Lei è triestino: di che cosa va più fiero?
Sono orgoglioso per aver riportato la squadra in alto dopo le difficoltà societarie e per aver contribuito al rifacimento dello stadio. È bellissimo, ci sono le barriere trasparenti. Sono stati rifatti i seggiolini, il tunnel che porta agli spogliatoi e la sala stampa. C'è un manto erboso perfetto. Potrebbe ospitare la Champions League. Io sono cresciuto nelle giovanili della Triestina e ho militato nella prima squadra per due stagioni tra 1992 e 1994. Ho giocato nel vecchio Nereo Rocco. Dopo trent'anni gli serviva un restyling.
Qual è il suo rimpianto più grande a Trieste invece?
Aver sfiorato la Serie B al mio terzo anno: siamo arrivati secondi dietro al Pordenone, purtroppo abbiamo perso la finale playoff contro il Pisa. Sarebbe stato bello portare la Triestina dal terzultimo posto in D alla B. Gli anni del Covid-19 sono stati particolari. Nel 2021-22 siamo stati eliminati ai playoff dal Palermo che poi è andato in B: abbiamo sbagliato un rigore e ci è costato caro.
Che cosa l'ha spinta a diventare direttore sportivo?

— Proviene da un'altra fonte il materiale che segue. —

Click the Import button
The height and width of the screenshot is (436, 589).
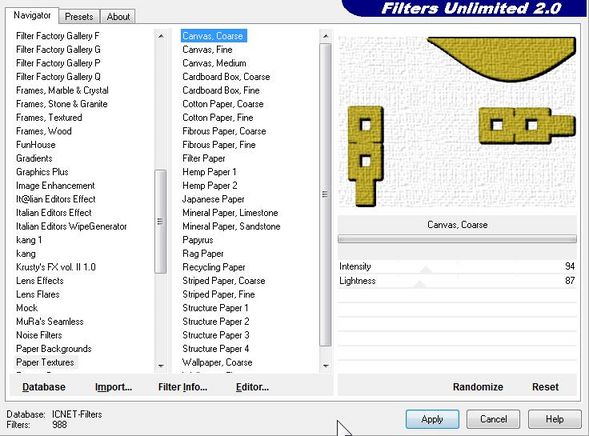coord(113,387)
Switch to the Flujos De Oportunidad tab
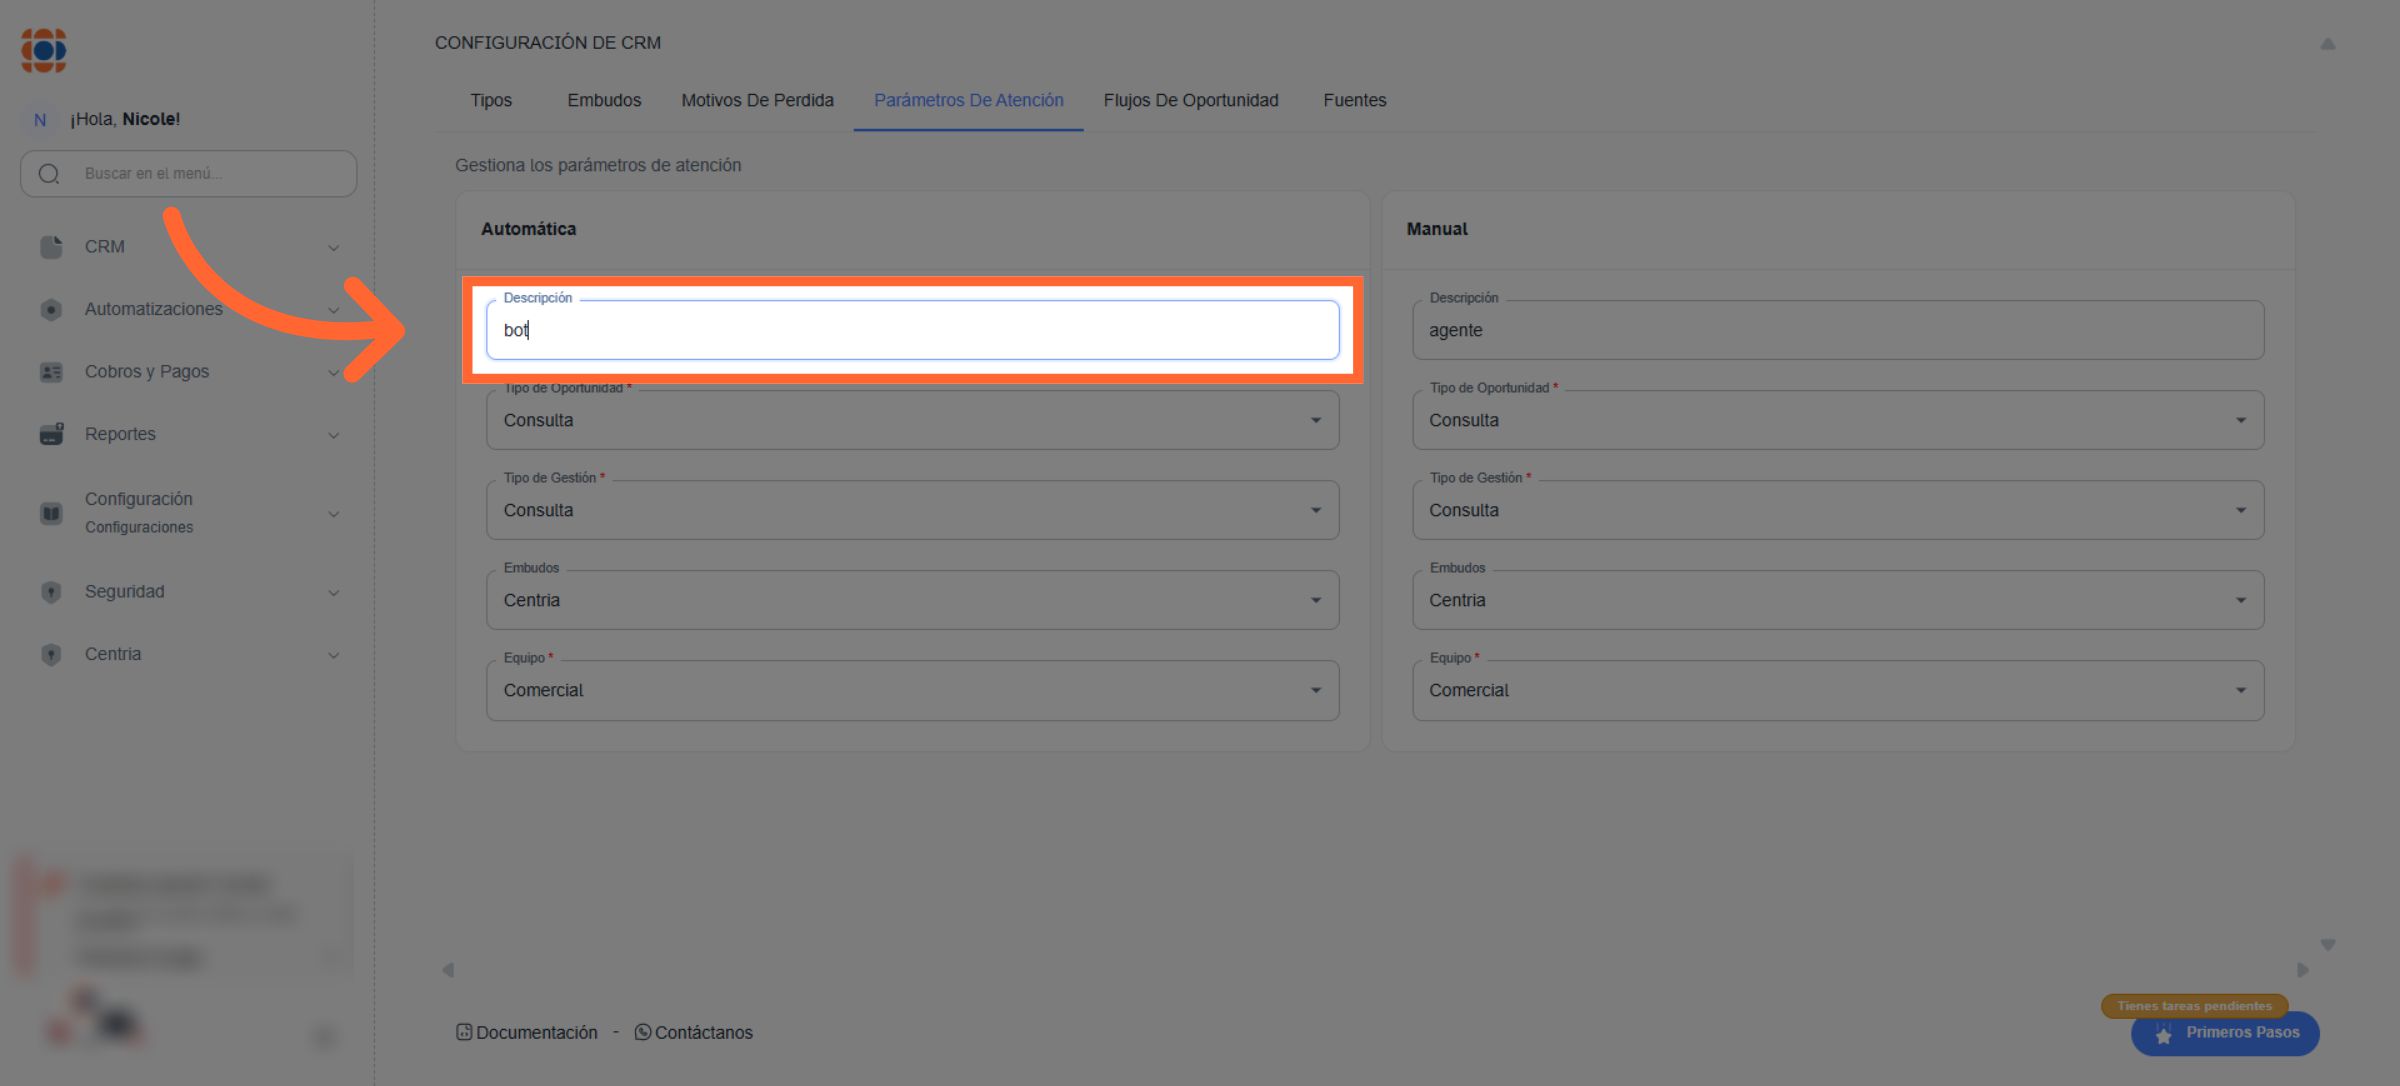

Quando ho smesso di giocare ho preso subito tre patentini: da allenatore, da agente Fifa e da direttore sportivo. Volevo tenermi preparato per qualsiasi eventualità. Il mio grande desiderio era fare l'allenatore. Ho giocato in Serie A per 14 anni e in Inghilterra. Ho disputato la Champions League e vinto la Coppa Uefa. Ho avuto tanti campioni del mondo in squadra, tanti fenomeni tra cui il Fenomeno. Volevo trasmettere la mia esperienza. All'inizio però non alzavo il telefono per cercare lavoro, ero un po' orgoglioso.
Che cosa le ha fatto cambiare idea?
Alcuni miei amici ed ex compagni mi hanno chiesto di fargli da procuratore, allora sono diventato agente Fifa. Poi il Varese mi ha dato la possibilità di fare il direttore sportivo per tre stagioni, nel 2014 sono andato al Leyton Orient per ricoprire lo stesso ruolo un po' all'italiana. In Inghilterra è troppo importante la figura del manager che fa sia l'allenatore che il direttore sportivo. Tutte queste esperienze però sono state fondamentali per ricoprire la carica di amministratore unico della Triestina dal 2016 al 2022.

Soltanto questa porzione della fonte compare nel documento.